Urine Production in Octopus Vulgaris

Figures for the rate of fluid loss through the ultrafiltration-based kidneys were available only from the very large (10–12 kg) Octopus dofleini, which produced an average of 62.4 ml kg⁻¹ or 6.2% of its body mass in 24 h (Harrison and Martin, 1965). If we assume that the rate of urine production will scale with metabolic rate, i.e. as body mass^0.74 (Wells et al. 1983a) the predicted rate for an O. vulgaris of 0.5 kg would be 69.7 ml or 13.9 % of the body mass in 24h.

Two sorts of experiment were made to test this prediction. In the first, the renal papillae were cannulated, as Harrison and Martin had done with O. dofleini. A number of experiments was made with O. vulgaris in the 1–2 kg range; in most cases the animals succeeded in dislodging the cannulae. In five instances where the cannulae were still securely in place after 6–25 h, urine was produced at rates that varied from 6.1 to 11.1 % of the body mass in 24 h; scaled for smaller animals of 0.5 kg, these rates rise to 7.1–14.9%. The inaccuracies of the direct collection method were plain when the animals were examined at the end of the experimental runs; the renal sacs were very expandable and the fluid remaining in the sacs varied enormously from one individual to the next.

Further experiments were therefore made as follows. Each animal was anaesthetised (2.5 % ethanol) and the renal sacs were pressed gently to expel any urine that was easily voided. The papillae were then ligated. Six hours later the octopus was again anaesthetised and weighed. The ligatures were removed and the urine expressed as before. The animal was weighed again. Urine volume was taken from the mass difference. Because the animals ranged in mass from 194 to 680 g (most were in the range 350–400 g) and it was intended to compare the figures with those reported in Wells and Wells (1989) the results were again scaled for 0.5 kg animals.

Table 1 summarises the results of these experiments. Each animal was fasted for 4 days before use. Table 1A shows urine production by eight fasted animals, over approximately 6h periods beginning at around 09:00 h. Table IB shows urine production from seven animals in similar experiments beginning at 21:00h. There is evidence that activity and metabolic rate increase at night (Wells et al. 1983a). Table 1C shows urine production from a third group, of seven animals, each fed a crab weighing about 10 g within half an hour of the start of a 6 h period starting at 09:00 h; all of these octopuses attacked, killed and began to eat their crabs during the first half-hour of the run. Feeding is also known to increase metabolic rate (Wells et al. 1983b).

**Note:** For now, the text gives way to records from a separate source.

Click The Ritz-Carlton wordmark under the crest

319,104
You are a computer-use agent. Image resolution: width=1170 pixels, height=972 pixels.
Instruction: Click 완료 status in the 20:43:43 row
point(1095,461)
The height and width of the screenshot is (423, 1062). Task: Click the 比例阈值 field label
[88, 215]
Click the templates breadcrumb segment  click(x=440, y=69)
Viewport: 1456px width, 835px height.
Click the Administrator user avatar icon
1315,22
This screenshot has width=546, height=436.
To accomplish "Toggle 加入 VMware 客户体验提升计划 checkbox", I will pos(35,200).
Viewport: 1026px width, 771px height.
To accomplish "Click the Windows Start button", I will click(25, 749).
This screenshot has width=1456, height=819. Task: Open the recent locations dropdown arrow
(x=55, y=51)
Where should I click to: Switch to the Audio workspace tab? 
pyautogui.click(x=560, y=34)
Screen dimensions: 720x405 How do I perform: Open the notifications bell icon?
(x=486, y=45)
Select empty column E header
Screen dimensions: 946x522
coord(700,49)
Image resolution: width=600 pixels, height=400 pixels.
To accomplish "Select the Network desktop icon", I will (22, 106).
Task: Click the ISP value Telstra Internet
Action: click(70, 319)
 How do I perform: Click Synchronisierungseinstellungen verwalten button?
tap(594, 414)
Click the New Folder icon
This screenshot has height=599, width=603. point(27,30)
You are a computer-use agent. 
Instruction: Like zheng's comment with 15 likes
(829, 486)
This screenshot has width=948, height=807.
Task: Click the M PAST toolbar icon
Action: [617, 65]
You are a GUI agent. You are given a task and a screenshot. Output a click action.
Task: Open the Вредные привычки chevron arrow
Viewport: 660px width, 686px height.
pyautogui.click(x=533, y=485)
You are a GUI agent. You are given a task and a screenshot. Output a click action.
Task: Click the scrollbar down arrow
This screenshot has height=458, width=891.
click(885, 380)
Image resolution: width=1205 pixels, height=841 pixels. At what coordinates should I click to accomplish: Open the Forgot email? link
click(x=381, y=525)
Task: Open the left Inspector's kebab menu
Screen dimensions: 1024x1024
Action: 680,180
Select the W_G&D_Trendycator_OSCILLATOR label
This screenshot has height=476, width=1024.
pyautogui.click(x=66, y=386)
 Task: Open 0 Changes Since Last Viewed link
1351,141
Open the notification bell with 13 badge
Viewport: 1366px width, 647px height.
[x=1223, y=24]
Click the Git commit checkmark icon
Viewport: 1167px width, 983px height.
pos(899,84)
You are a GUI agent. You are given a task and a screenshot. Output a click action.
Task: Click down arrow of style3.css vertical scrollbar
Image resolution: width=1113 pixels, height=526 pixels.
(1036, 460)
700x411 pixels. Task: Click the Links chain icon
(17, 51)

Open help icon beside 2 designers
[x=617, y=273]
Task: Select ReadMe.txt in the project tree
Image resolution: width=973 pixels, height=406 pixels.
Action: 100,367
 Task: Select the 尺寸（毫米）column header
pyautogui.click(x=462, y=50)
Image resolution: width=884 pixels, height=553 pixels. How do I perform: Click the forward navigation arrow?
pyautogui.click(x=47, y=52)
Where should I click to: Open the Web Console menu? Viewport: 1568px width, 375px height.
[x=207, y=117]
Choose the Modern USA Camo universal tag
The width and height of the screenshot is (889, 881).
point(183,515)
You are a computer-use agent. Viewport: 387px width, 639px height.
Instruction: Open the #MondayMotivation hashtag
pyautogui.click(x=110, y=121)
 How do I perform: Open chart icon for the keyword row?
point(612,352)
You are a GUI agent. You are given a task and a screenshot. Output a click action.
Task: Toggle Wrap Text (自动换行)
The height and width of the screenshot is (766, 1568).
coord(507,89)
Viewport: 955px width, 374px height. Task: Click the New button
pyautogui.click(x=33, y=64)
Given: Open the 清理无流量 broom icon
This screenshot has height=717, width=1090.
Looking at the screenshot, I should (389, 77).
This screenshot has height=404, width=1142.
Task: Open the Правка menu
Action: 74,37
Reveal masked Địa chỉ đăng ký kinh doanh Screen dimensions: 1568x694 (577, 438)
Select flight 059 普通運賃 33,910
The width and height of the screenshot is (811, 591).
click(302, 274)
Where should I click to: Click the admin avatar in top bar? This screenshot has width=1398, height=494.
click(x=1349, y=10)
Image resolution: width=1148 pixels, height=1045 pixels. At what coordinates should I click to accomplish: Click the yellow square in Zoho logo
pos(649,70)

The results followed expected trends. Fed animals produced more urine than unfed animals. The difference is significant (P<0.01) only for the group operated on in the morning, the higher rate for fasting animals tested at night closely approaching that of octopuses fed during the day (0.1<P<0.375).

The fluid uptake experiments reported in Wells and Wells (1989) were all made with animals fasted for 4 days. Mass losses following operations that would have prevented water from reaching the digestive gland appendages averaged 11.64±3.00% over 24 h (N=26). In the present series of experiments, urine production by fasting animals averaged 11.13±3.30% (N=15). In comparing the O. vulgaris results with those from O. dofleini, data from fed animals must be used. Here the scaled results from O. dofleini predict urine production at 13.9 % of the body mass per day; seven fed Octopus vulgaris actually produced 14.02±3.95%.

The agreement between mass loss when water uptake is prevented and during normal urine production is plainly very close. On these figures urine production accurately balances water uptake through the digestive gland appendages. This is surprising in an animal that is both hyperosmotic with respect to the sea water that it lives in (Wells and Wells, 1989) and possessed of a large exposed body surface. One must suppose that if any cutaneous uptake occurs it is accurately balanced by loss through the gills, which have a small (0.5 kPa maximum) positive blood pressure in the afferent vessels. More importantly, it is clear that the surface of the animal, with the exception of the active transport system in the digestive gland appendages, is essentially impermeable.